**Passage shown**.
Jesus commanded us to baptize in the NAME OF—not name(s) of— the Father, Son, and Holy Spirit. Christian baptism identifies a person as one who believes in the Father, in the Son whom the Father sent to die for our sins, and in the Holy Spirit whom the Father and Son sent to dwell in our hearts. (Matthew 28:19)
It’s Personal.
There is only one God, yet there are 3 “distinct persons” in the one God. They are not different “beings”, they are the One being, with 3 distinct personhoods. They are called persons because they relate to each other in personal ways. The Father sent the Son (1 John 4:14). The Father sends the Spirit. (John 14:26) The Father and Son count as two witnesses (John 8:16–18). The Father and the Son glorify each other (John 17:1–5). The Spirit glorifies the Son (John 16:14). The Son speaks, not on His own, but on behalf of the Father (John 8:28). The Spirit can speak, and also does so not on His own, but on behalf of the Son (John 16:13–15). The Son asks the Father to send the Holy Spirit, so He can be our advocate (John 14:16).

**Data block**.
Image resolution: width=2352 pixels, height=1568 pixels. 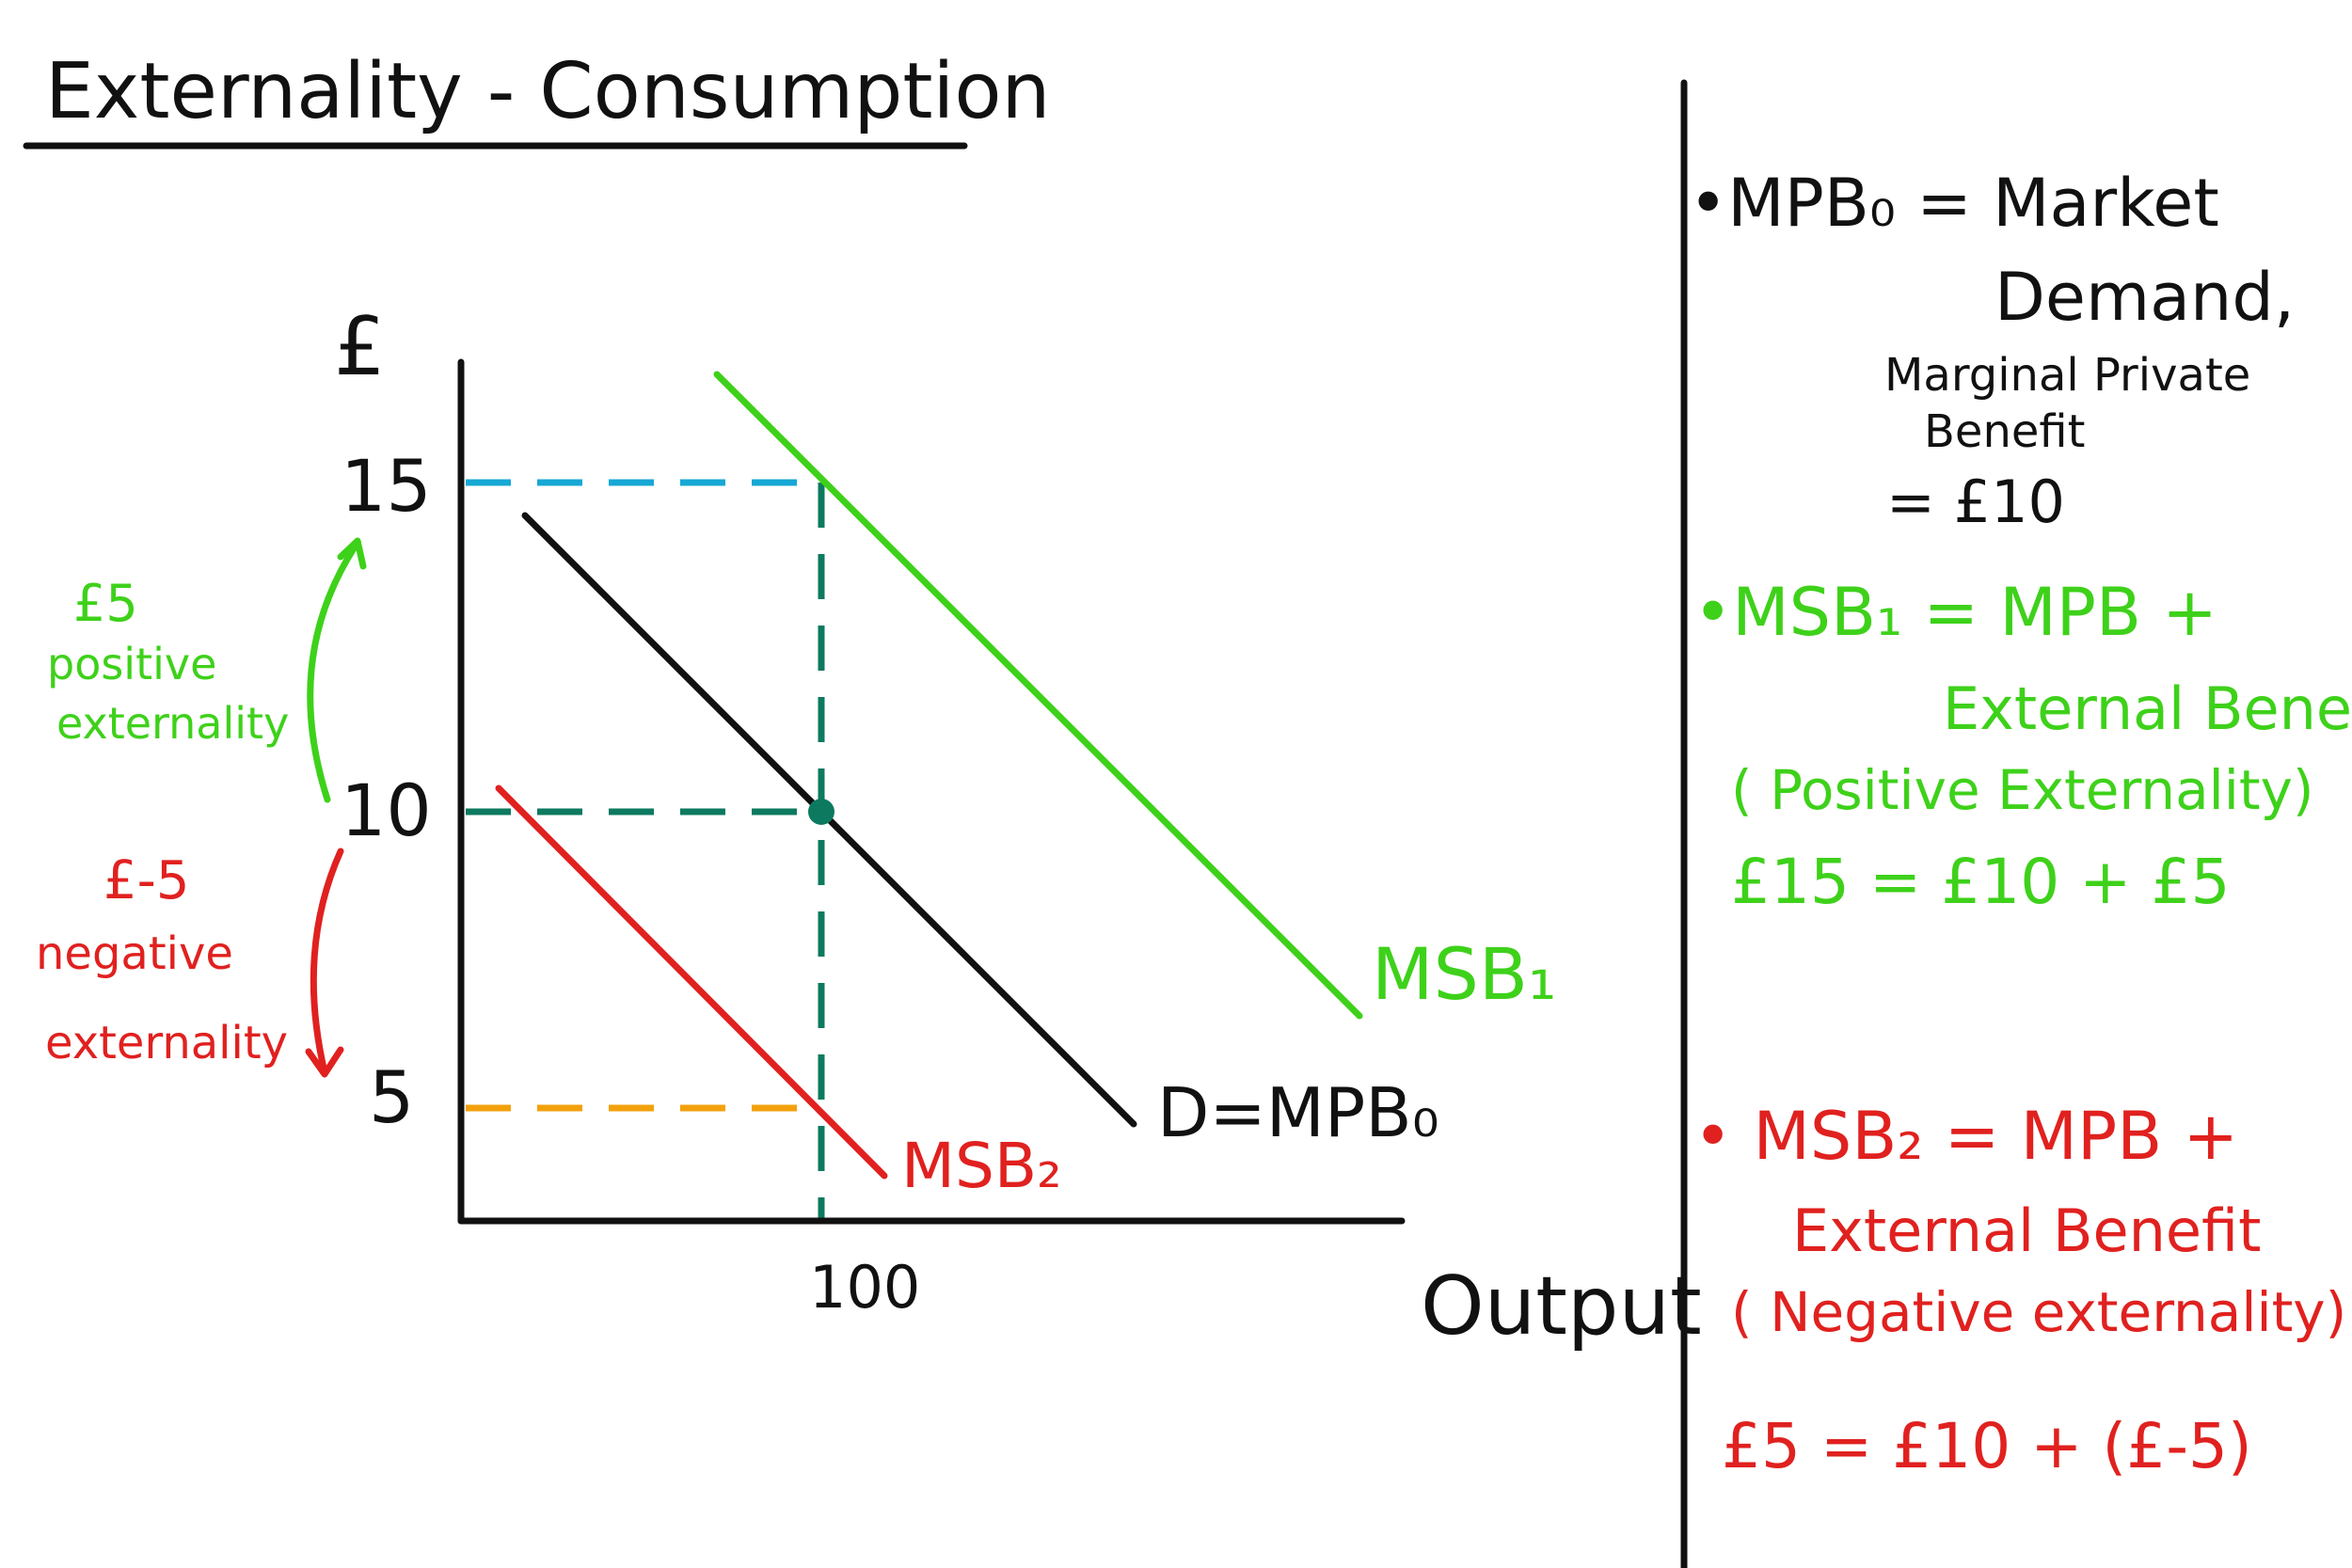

**About this exercise**. In the passage on baptism and the Trinity, why are the three in the one God called persons?

**Output**. They are called persons because they relate to each other in personal ways.